We all know that it is almost impossible for children and teachers to avoid picking up one of the many bugs, viruses or other conditions that start circulating as soon at the new term starts. It seems that no one can escape, with parents and grandparents often finding themselves also under the weather.

From head lice and rotavirus, to stomach upsets and cold/flu symptoms, there are many self-treatable conditions that can hit families hard when autumn comes. Who do they turn to for advice?

Community pharmacists are a key part of the healthcare system, offering parents advice on how to prepare for the new term ahead and which OTC medicines they should have at the ready to self treat these conditions when they strike.  As we know, this is a vital service, which helps to reduce unnecessary visits to the GP.

Adults usually have two to four coughs and colds annually, but a child can have up to 10 colds a year because their immune system is still developing.  The cough, cold and sore throat category showed a 16 per cent value growth in 2014/15, due to a strong winter cold and flu season and high demand for products that help manage those symptoms.  The category is a key contributor to the overall value of the consumer healthcare market, which currently stands at nearly £2.5million and has grown by 2.3 per cent since last April.

Dataset entries:
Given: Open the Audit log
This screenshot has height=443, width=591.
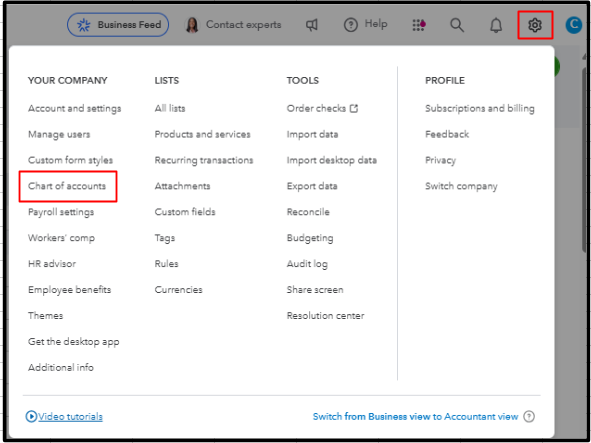Looking at the screenshot, I should [307, 264].
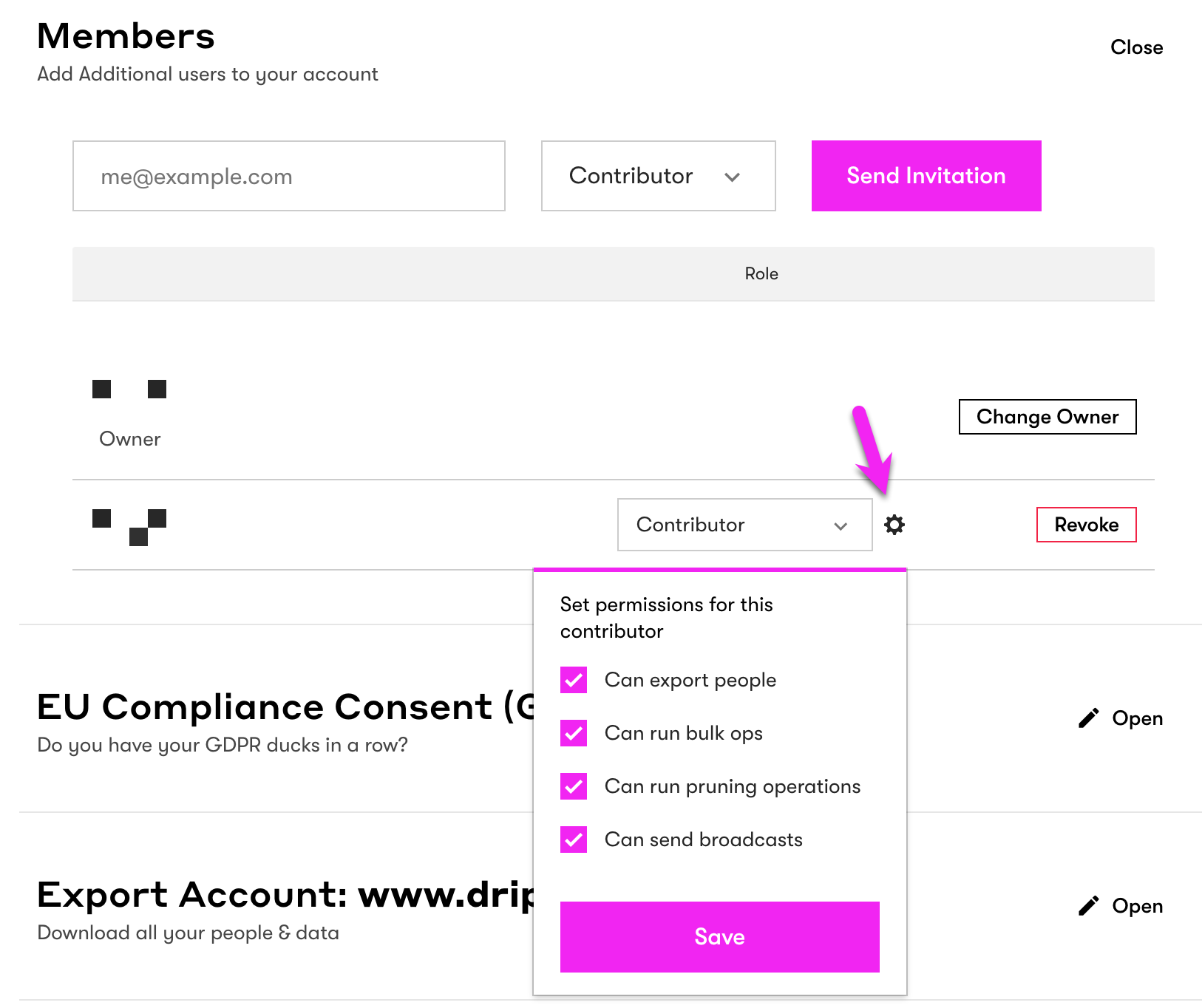
Task: Focus the me@example.com email field
Action: coord(288,176)
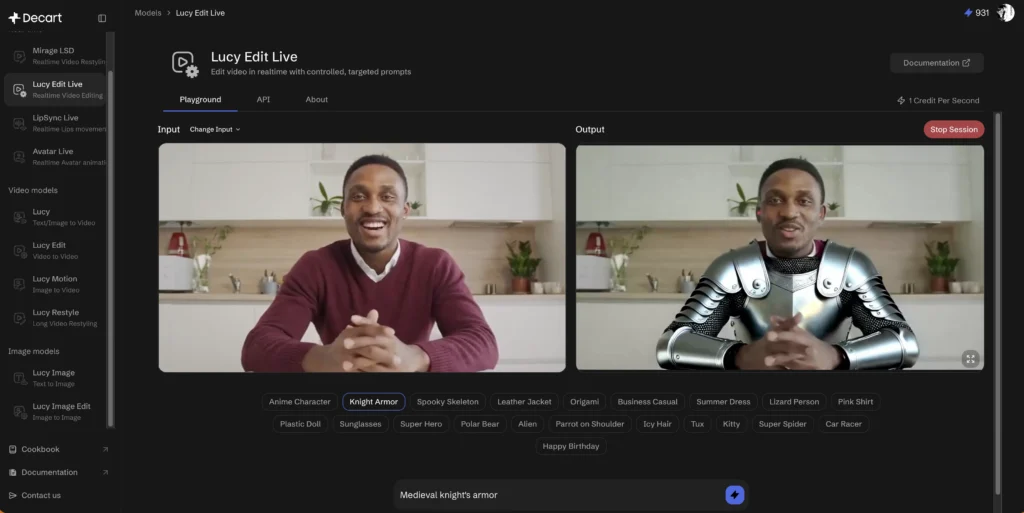Screen dimensions: 1024x513
Task: Open the Lucy Image Edit model icon
Action: (x=19, y=411)
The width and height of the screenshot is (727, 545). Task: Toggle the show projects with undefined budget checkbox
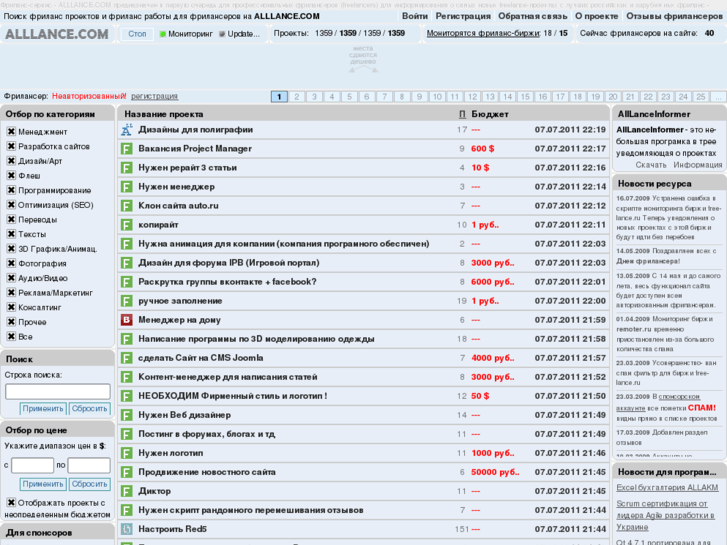(x=12, y=502)
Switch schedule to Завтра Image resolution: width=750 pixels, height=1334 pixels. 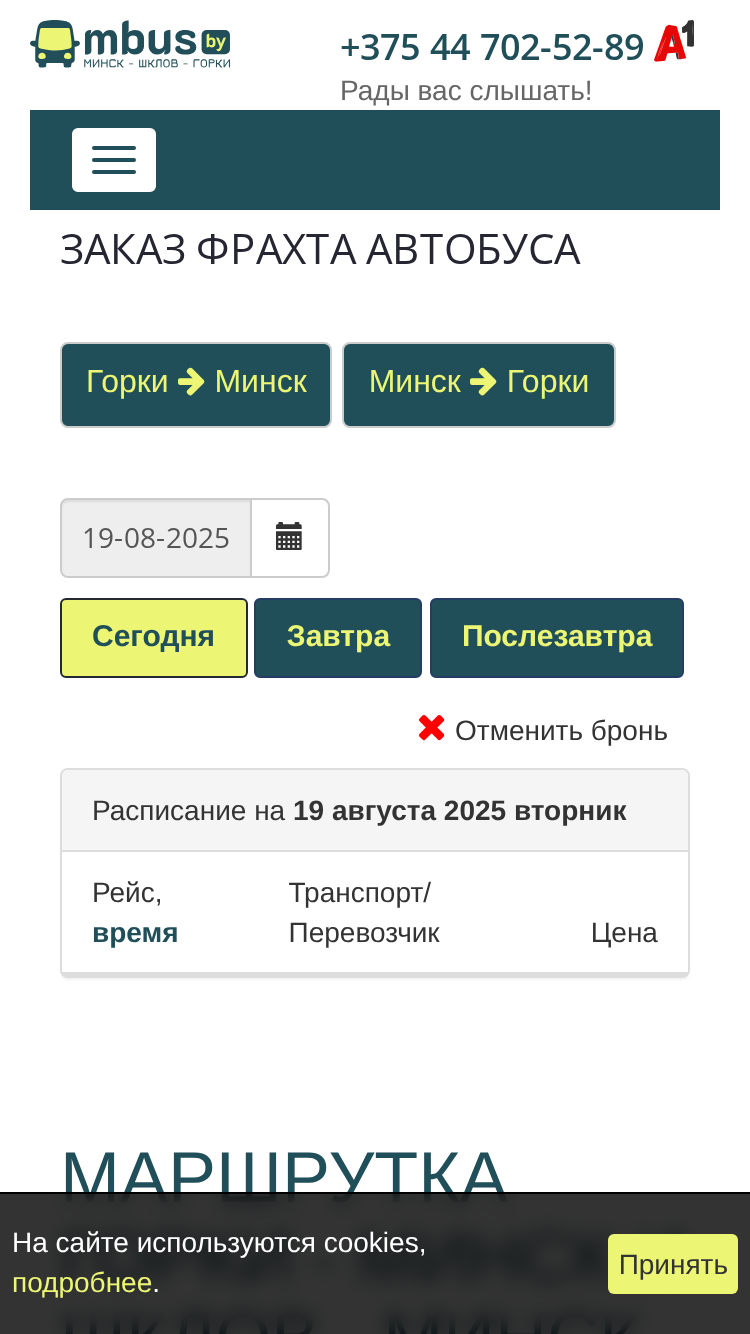338,638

* What to work on:
A - Rewrite the passage on back-to-school illnesses from "We all know" to "visits to the GP.", putting "Local pharmacists" where "Community pharmacists" stands.
B - Carry on writing the passage on back-to-school illnesses from its last sentence.
The listing has nothing to do with this.

* Answer list:
A -
We all know that it is almost impossible for children and teachers to avoid picking up one of the many bugs, viruses or other conditions that start circulating as soon at the new term starts. It seems that no one can escape, with parents and grandparents often finding themselves also under the weather.

From head lice and rotavirus, to stomach upsets and cold/flu symptoms, there are many self-treatable conditions that can hit families hard when autumn comes. Who do they turn to for advice?

Local pharmacists are a key part of the healthcare system, offering parents advice on how to prepare for the new term ahead and which OTC medicines they should have at the ready to self treat these conditions when they strike.  As we know, this is a vital service, which helps to reduce unnecessary visits to the GP.

B -
Providing customers with easy to navigate back-to-school sections in community pharmacy, with relevant point of sale and prominent window displays during August and September, will help remind parents and carers that preparation is key when it comes to the management of back-to-school self-treatable conditions.

Many parents worry about whether they should keep their children at home or send them to school when they are ill. Pharmacy teams should be prepared to ask appropriate questions and offer advice to help them to make that decision. For example, does the child seem well enough to carry out the usual day-to-day activities they would at school, or is their condition serious or contagious enough to be passed on to classmates or teachers?  Helping people to make such decisions will add to their self care skills and knowledge for managing coughs and colds.

Highlighting the availability of products, giving advice for back to school ailments and communicating the principles of self care to parents is an important service that community pharmacy offers families as the first port of call.